06/07/2018 09:41 - Política

Justiça nega mandado de segurança e mantém Átila prefeito de Mauá

PT pediu vacância do cargo pelo fato de o prefeito estar afastado há mais e 30 dias, mas juiz diz que afastamento decorre de decisão judicial 

Átila Jacomussi segue como prefeito da cidade de Mauá A Justiça decretou a extinção do mandado de segurança impetrado pelo Partido dos trabalhadores (PT), que pedia a vacância do cargo de prefeito de Mauá.
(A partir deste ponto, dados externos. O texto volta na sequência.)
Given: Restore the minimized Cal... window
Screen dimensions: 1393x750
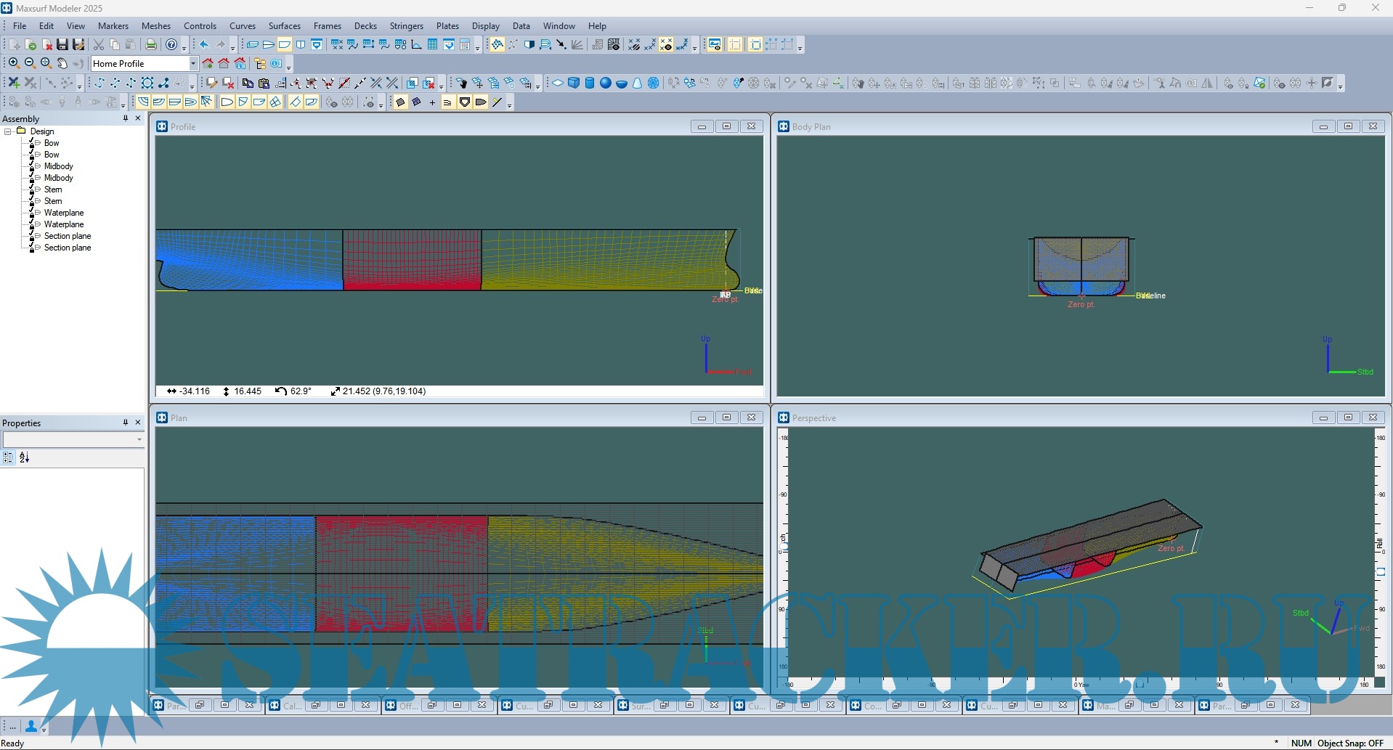Looking at the screenshot, I should pos(316,705).
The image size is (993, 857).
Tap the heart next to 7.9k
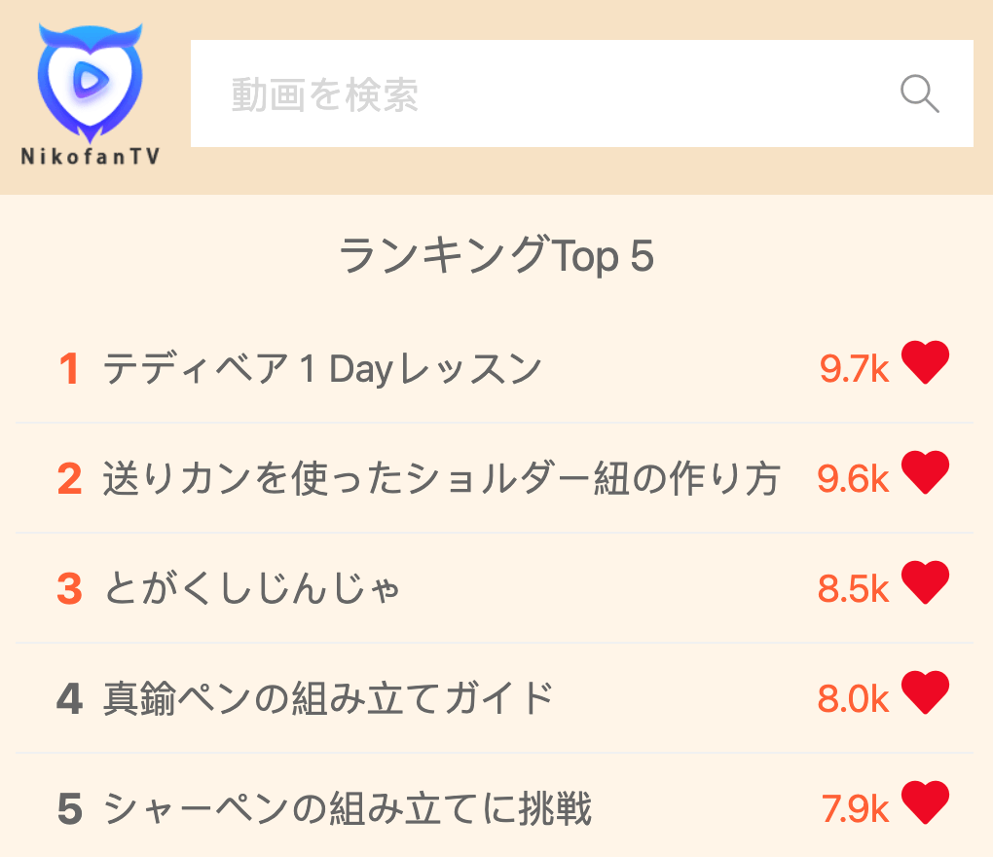pos(925,802)
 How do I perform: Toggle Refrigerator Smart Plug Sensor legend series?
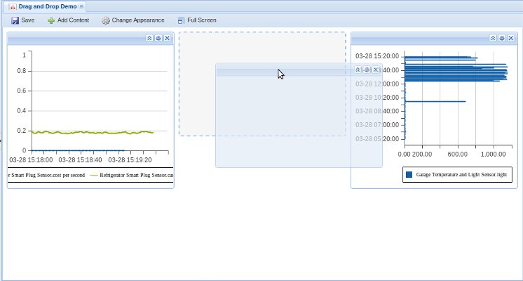(x=132, y=174)
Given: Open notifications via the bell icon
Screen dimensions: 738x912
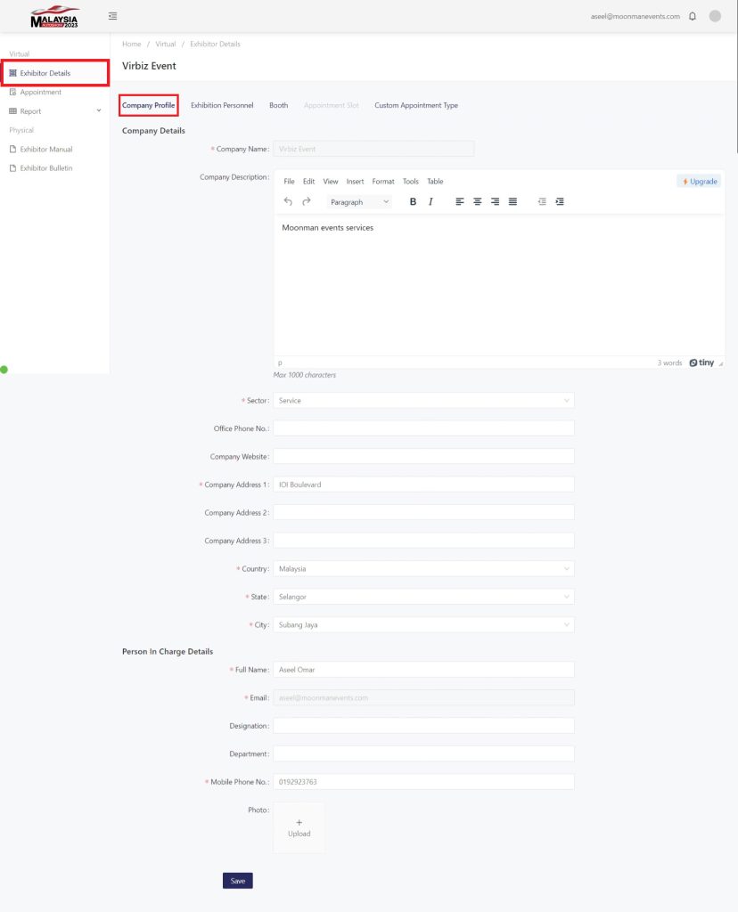Looking at the screenshot, I should (693, 16).
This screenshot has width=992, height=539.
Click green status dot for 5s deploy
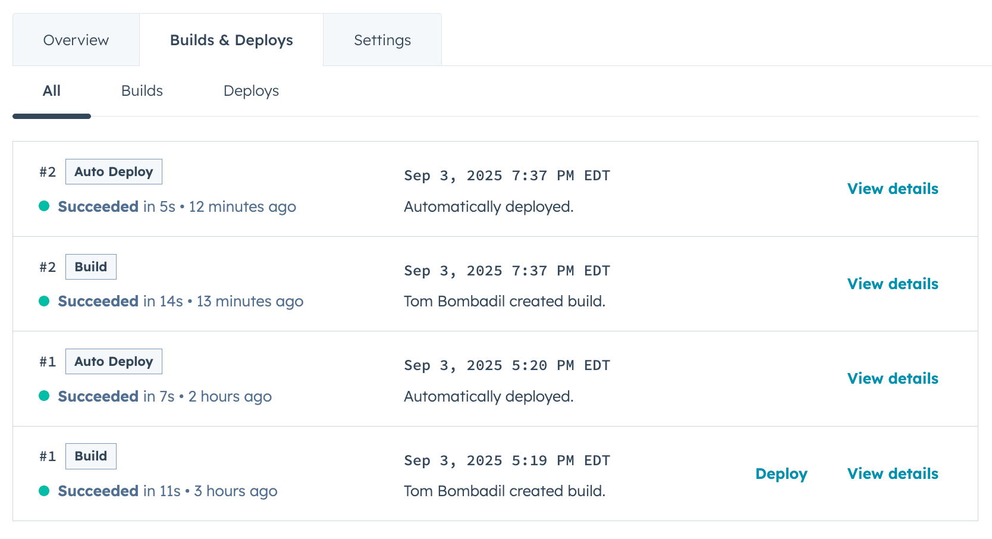pos(44,206)
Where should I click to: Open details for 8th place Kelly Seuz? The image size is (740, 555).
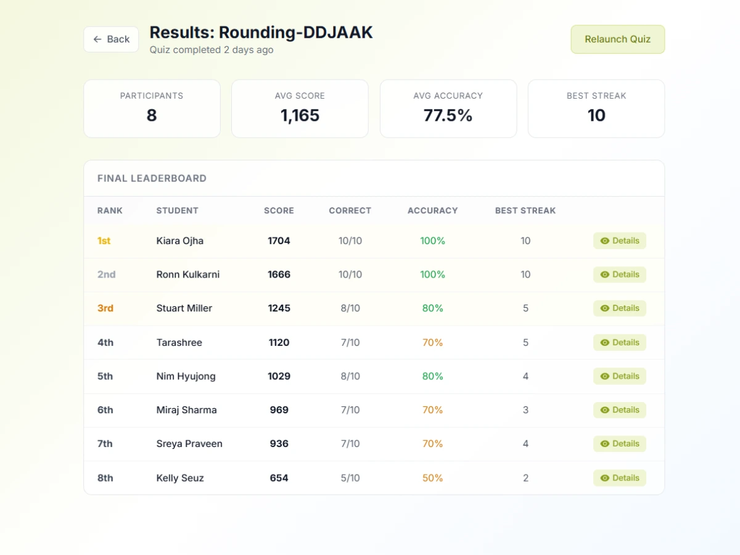619,477
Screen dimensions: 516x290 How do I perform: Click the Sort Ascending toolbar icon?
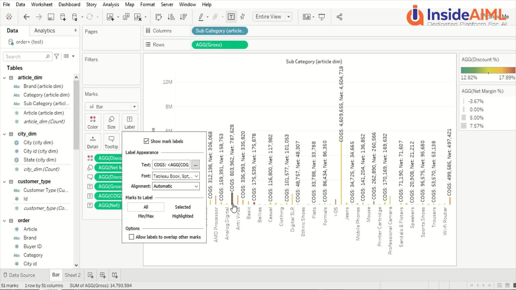click(x=171, y=17)
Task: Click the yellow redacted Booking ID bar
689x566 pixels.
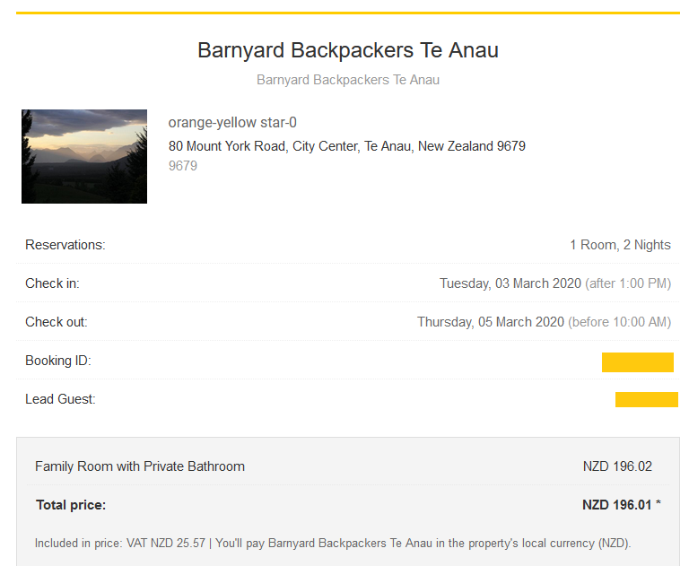Action: click(637, 362)
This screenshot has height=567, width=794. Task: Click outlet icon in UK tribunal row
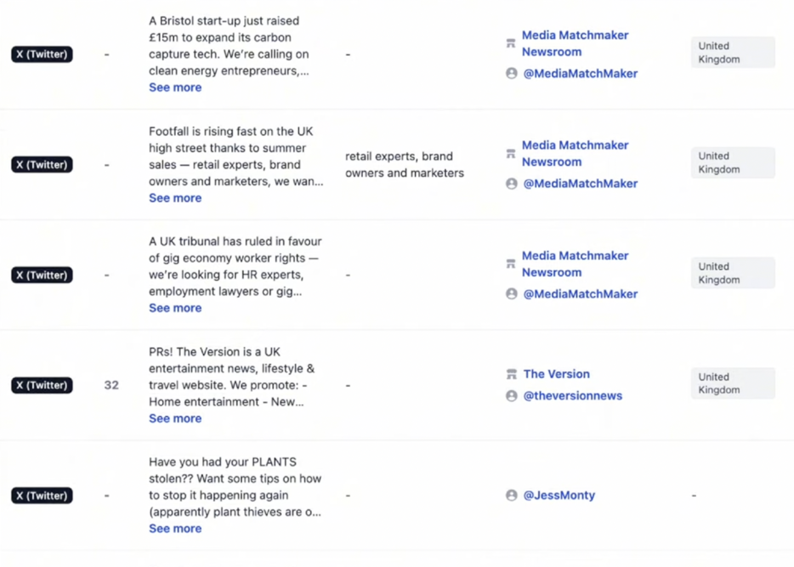tap(511, 264)
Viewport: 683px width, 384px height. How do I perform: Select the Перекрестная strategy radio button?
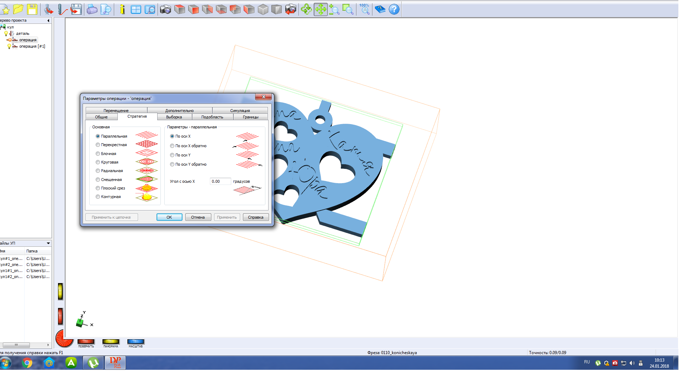(98, 145)
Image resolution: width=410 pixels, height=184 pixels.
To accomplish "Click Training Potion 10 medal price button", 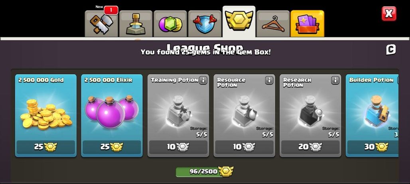I will coord(178,147).
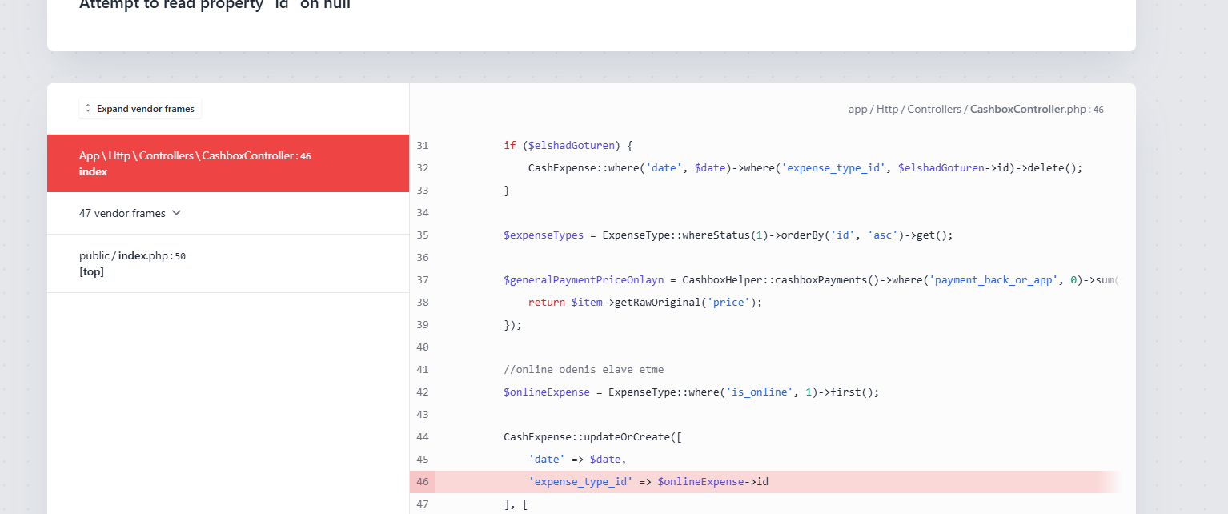This screenshot has width=1228, height=514.
Task: Click the error message heading text
Action: [x=215, y=5]
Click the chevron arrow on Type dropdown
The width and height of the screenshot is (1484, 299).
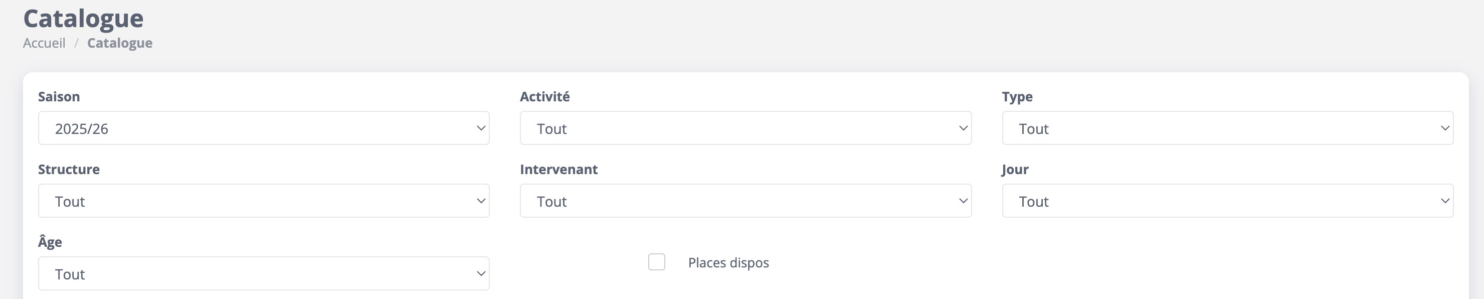pos(1445,128)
A decisão foi proferida no último dia 3 de julho.
 
A ação impetrada pelo PT da cidade questionava atos do presidente da Casa de Leis, que segundo os denunciantes, teria ferido artigos da Lei Orgânica do Município, onde prevê prazo máximo de 30 dias para licenciamento do prefeito, e que o prefeito Átila Jacomussi (PSB), que responde a processo por fraude em licitação, estaria fora da Prefeitura há mais tempo, cabendo ao presidente promulgar a vacância do cargo, ou seja, a destituição de Átila.
 
Para o juiz Thiago Massad, não houve qualquer irregularidade por parte da Câmara Municipal, e também não cabe a imposição da Lei Orgânica no caso do prefeito. 
 
Segundo o despacho, “no caso em apreço, não se vislumbra hipótese de licença ou afastamento do cargo, mas ausência decorrente de motivo de força maior, porquanto o não exercício do cargo independe da vontade de seu titular, já que decorre de decisão judicial de caráter, ainda, não definitivo”.
 
O juiz se referiu a decisão imposta de medida cautelar alternativa à prisão do prefeito pelo Supremo, que consiste na suspensão do exercício da função pública, ou seja, o impede de retornar ao Paço, não cabendo o entendimento de licença previsto na Lei Orgânica.
 
Enquanto estiver afastado, segue no cargo a vice-prefeita, Alaíde Damo (MDB). 
 
Procurado pela reportagem, o prefeito Átila não comentou a decisão. A Folha não conseguiu contato com os autores da ação.